As workarounds for ITP are invented, new iterations of ITP will be introduced. Until now, each iteration has made ITP stricter. Even if they made a concession (Storage Access API without user prompt), they seem to not hesitate to pull it back in a later version.
I don’t think they’ll let go of the 7-day cookie expiration for document.cookie
. If anything, they’ll reduce it to just one day, or only allow session cookies. Or, perhaps eradicate JavaScript cookies altogethe. In any case, it’s up to vendors and their enterprise clients (since money talks) to consider how big a deal this is, and how to solve this going forward.
Adobe has already introduced their own ways of tackling ITP but with the ban on document.cookie
it remains to be see how they’ll react to ITP 2.1.
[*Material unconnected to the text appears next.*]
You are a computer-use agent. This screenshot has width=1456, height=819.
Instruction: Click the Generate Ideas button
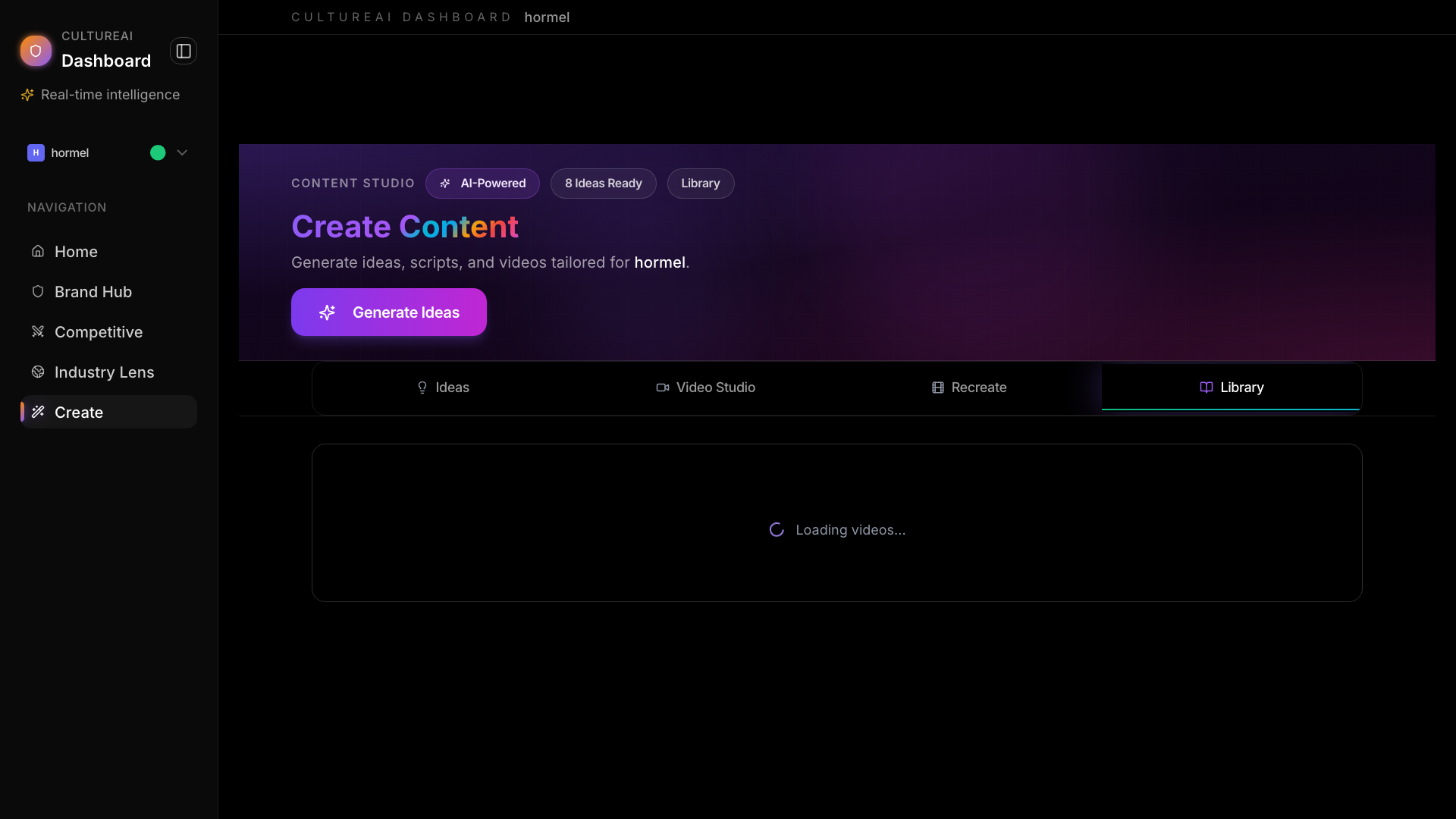tap(388, 312)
Vendors might be hesitant to take action because nothing is future-proofed. Any solution that caters to web analytics users could be misappropriated for cross-site tracking purposes, and at that point a future iteration of ITP would most certainly neuter it. And if that happens, the analytics vendor who encouraged enterprise clients to spend thousands of dollars in implementing the solution will now be blamed for not having enough foresight.
Going forward
To sum up this article, here are the key takeaways:
-
If you are tracking just root domains, and do not need cross-subdomain tracking to work without explicit linker parameters, you can use the
localStorage
workaround. See this chapter for more information. -
If you think Safari has a big enough share of your traffic to seriously impact your data quality, you should look into writing the
_ga
cookie using HTTP cookies. See here for a recap. -
Follow John Wilander on Twitter.
-
Await an official announcement from Google (or whatever your favorite analytics vendor is) on how they intend to tackle ITP’s stranglehold on cookies written with
document.cookie
.
For a geeky tech dude like me, we’re living in some pretty cool and exciting times. Having to figure out workarounds for this concentrated attack on cookies by (most) web browsers is inspiring!